The NASB was published in the following stages

  • Gospel of John (1960)
  • The Gospels (1962)
  • New Testament (1963)
  • Psalms (1968)
  • Complete Bible, Old and New Testaments (1971)
  • Modified Editions (1972, 1973, 1975, 1977)
  • Updated Edition (1995)

Translation philosophy

The New American Standard Bible is widely regarded as one of the most literally translated of 20th-century English Bible translations.[3] According to the NASB's preface, the translators had a "Fourfold Aim" in this work:

  1. These publications shall be true to the original Hebrew, Aramaic, and Greek.
  2. They shall be grammatically correct.
  3. They shall be understandable.
  4. They shall give the Lord Jesus Christ His proper place, the place which the Word gives Him; therefore, no work will ever be personalized.

As its name implies, the NASB is a revision of the American Standard Version of 1901. This translation was begun as an alternative to the Revised Standard Version (1946-1952/1971), itself a revision of the ASV, but considered by many to be theologically liberal. Using the ASV as its English base, the NASB's translators went back to established Hebrew, Aramaic, and Greek texts and revised the ASV as literally as possible.

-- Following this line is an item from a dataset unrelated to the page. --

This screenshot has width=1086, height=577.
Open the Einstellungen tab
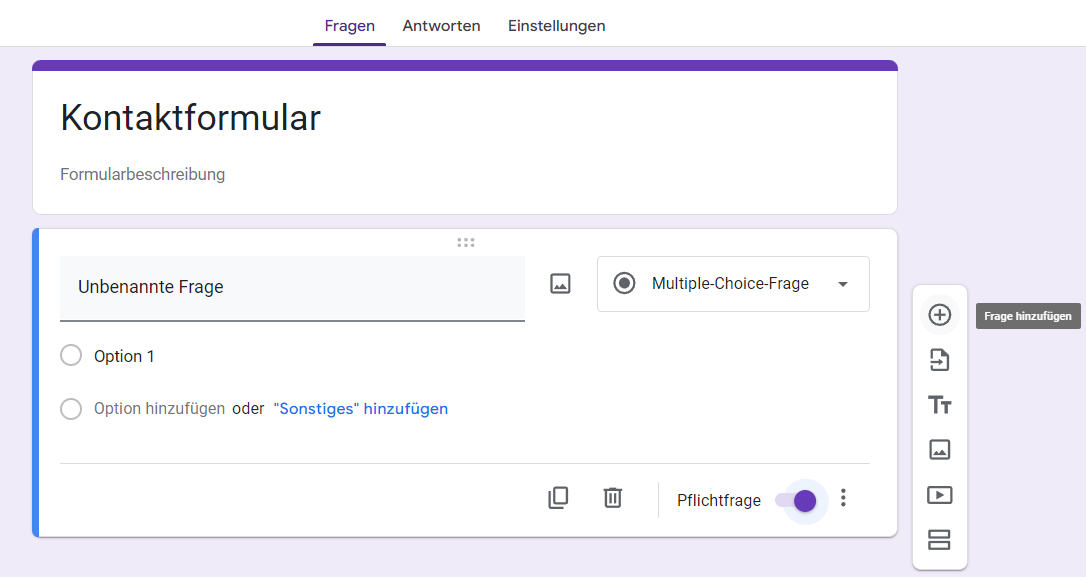[556, 26]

The Hebrew text used for this translation was the third edition of Rudolf Kittel's Biblia Hebraica, as well as the Dead Sea Scrolls. The Biblia Hebraica Stuttgartensia was consulted for the 1995 revision. For Greek, Eberhard Nestle's Novum Testamentum Graece was used; the 23rd edition in the 1971 original, and the 26th in the 1995 revision.

Seeing the need for a literal, modern translation of the English Bible, the translators sought to produce a contemporary English Bible while maintaining a word-for-word translation style. In cases where word-for-word literalness was determined to be unacceptable for modern readers, changes were made in the direction of more current idioms. In such instances, the more literal renderings were indicated in footnotes.

The greatest perceived strength of the NASB is its reliability and fidelity to the original languages, which, along with other literal translations, also allows for ambiguities in the text's meaning. Its corresponding weakness is that its readability and literary style sometimes prove confusing to the average reader. In addition, its printing of verses as individual units instead of paragraphs makes the text appear fragmented (though more recent editions are available in paragraph format).

Updated NASB (1995)

In 1995, the Lockman Foundation reissued the NASB text as the NASB Updated Edition (or more often, the Updated NASB or NASB95). Since then, it has become known simply as the "NASB" and has supplanted the 1971 text in most current printings (although the Thompson Chain Reference Bibles, the Open Bibles, and the Key Word Study Bibles still use the 1977 text for their NASB editions).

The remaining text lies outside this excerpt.